◆ **Source extract**:

In Argentina, Chertkoff settled in Colonia Santa Clara in Entre Ríos Province, an agricultural settlement founded by the Jewish Colonisation Association. Chertkoff's father was one of the colonies pioneers, and had been living in the colony with his wife and younger children since 1891 (Note: Also cited as 1904.). Founding a Russian and Yiddish language library in her own home, Chertkoff also worked as a translator for the Socialist press and taught Russian and Spanish.

During 1897 and 1898 (Note: Alsp cited as being 1897 to 1899.), Chertkoff studied pedagogy and child development at the Sorbonne, and Froebelist education at the University of Lausanne. Upon returning to Argentina, Chertkoff obtained citizenship and moved to Buenos Aires where she was introduced to the cities socialists through Enrique Dickmann.

On 19 April 1902 (Note: Also cited as 1920.), Chertkoff co-founded the Socialist Women's Center with Gabriela Laperrière de Coni, Justa Burgos Meyer, Raquel Messina, Teresa Mauli, Raquel Camaña and her sisters Mariana Chertkoff de Justo and Adela Chertkoff de Dickman. The Center promoted women's suffrage, equal civil and legal rights, divorce, the elimination of discrimination against children born out of wedlock and secular education. In 1903, Chertkoff participated as a delegate in Congress of the Socialist Party, which proposed, among other issues, gender equality, equality before the law for legitimate and illegitimate children, the enactment of divorce law, and paternity investigation. She participated in the first strikes of the workers and the trade union organization of workers in different industries, such as telephone, textiles, trade, and factories, contributing to enact laws for making Sunday a day of rest. She also denounced labor exploitation of minors, poor sanitary conditions in factories, and long working hours.

◆ **Problem**:
Answer these questions from the passage about Chertkoff:
1. Which organization founded Colonia Santa Clara?
2. At which university did Chertkoff study Froebelist education?
3. Who introduced Chertkoff to the socialists of Buenos Aires?

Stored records
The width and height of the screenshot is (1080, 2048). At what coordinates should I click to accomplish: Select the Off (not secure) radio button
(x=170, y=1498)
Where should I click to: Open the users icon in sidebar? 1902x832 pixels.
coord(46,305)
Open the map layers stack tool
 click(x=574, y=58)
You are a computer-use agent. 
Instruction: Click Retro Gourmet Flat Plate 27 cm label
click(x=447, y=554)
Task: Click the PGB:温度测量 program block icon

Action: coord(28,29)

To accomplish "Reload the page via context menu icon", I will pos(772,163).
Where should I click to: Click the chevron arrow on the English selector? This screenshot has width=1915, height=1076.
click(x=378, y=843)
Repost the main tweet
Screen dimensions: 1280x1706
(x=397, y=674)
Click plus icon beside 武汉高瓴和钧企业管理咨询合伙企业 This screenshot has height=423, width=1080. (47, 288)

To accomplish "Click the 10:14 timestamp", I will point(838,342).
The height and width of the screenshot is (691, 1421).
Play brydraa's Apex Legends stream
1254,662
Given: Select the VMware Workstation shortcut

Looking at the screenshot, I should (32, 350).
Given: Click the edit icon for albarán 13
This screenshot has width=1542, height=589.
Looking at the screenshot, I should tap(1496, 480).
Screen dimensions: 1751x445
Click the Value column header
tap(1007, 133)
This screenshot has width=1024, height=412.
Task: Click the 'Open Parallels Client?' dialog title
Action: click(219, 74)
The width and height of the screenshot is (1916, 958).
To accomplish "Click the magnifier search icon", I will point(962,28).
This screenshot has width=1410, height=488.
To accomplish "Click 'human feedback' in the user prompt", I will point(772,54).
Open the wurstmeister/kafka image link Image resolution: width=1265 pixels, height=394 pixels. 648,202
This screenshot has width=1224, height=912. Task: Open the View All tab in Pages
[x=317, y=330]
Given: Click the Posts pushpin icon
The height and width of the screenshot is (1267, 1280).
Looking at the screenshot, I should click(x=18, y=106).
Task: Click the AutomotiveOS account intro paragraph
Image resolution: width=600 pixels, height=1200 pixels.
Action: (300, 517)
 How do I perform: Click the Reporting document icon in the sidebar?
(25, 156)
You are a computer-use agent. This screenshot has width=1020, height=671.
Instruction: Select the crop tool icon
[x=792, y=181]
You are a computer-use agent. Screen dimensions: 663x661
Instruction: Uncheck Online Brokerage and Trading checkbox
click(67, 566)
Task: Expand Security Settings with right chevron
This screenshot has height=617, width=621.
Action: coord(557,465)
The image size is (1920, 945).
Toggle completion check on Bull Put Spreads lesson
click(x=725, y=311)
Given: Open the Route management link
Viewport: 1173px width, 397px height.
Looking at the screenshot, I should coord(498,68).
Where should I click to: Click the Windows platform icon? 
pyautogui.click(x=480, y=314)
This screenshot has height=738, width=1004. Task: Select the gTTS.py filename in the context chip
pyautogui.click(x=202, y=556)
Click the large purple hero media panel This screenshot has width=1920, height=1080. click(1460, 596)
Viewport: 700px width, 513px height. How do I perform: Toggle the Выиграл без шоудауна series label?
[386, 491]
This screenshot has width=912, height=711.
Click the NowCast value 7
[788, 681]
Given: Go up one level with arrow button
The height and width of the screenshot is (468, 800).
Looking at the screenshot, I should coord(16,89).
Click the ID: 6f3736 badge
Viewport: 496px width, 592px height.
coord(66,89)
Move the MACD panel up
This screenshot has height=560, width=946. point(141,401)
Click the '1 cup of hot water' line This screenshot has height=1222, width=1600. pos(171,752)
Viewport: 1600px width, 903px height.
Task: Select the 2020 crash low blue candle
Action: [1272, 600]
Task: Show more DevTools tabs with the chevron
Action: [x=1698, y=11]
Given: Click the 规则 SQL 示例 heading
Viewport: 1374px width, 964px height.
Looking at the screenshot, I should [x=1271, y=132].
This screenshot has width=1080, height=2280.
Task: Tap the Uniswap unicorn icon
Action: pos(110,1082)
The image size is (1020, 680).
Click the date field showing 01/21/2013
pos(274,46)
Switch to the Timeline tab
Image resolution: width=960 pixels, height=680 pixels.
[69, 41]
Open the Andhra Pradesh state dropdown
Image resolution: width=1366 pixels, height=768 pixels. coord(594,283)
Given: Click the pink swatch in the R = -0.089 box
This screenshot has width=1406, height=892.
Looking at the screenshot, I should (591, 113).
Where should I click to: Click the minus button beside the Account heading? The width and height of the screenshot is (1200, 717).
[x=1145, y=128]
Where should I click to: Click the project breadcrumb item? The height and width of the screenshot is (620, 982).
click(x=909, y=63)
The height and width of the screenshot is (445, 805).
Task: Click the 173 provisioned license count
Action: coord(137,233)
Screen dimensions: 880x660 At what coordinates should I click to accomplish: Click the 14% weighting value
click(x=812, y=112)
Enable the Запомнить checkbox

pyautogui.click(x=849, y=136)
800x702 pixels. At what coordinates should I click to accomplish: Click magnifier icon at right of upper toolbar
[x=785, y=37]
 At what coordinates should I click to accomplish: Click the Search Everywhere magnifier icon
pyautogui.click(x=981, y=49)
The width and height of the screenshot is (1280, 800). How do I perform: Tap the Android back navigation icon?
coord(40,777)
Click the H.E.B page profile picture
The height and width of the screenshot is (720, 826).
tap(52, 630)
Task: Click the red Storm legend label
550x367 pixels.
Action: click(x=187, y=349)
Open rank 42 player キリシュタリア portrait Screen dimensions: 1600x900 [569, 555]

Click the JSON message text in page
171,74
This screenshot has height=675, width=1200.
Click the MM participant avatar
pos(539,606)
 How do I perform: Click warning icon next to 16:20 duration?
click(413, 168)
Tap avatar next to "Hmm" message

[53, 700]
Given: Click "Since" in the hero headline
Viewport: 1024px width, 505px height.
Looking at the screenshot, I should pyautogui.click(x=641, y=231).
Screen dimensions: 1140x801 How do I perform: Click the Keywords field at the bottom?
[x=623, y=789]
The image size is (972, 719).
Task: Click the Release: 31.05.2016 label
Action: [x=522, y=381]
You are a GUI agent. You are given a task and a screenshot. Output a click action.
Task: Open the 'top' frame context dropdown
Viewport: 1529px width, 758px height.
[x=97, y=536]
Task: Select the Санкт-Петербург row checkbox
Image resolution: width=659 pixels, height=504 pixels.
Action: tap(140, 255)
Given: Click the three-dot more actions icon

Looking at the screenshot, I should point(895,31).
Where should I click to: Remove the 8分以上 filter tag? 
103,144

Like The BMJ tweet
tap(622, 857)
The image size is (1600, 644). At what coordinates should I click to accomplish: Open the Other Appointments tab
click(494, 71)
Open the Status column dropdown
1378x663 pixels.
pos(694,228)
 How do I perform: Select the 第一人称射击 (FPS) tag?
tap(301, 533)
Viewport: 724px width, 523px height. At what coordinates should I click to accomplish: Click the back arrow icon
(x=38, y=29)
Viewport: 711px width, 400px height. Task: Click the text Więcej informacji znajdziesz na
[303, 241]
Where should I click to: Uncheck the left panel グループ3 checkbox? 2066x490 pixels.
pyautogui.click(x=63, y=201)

◆ **Written answer**:
1. The Jewish Colonisation Association
2. The University of Lausanne
3. Enrique Dickmann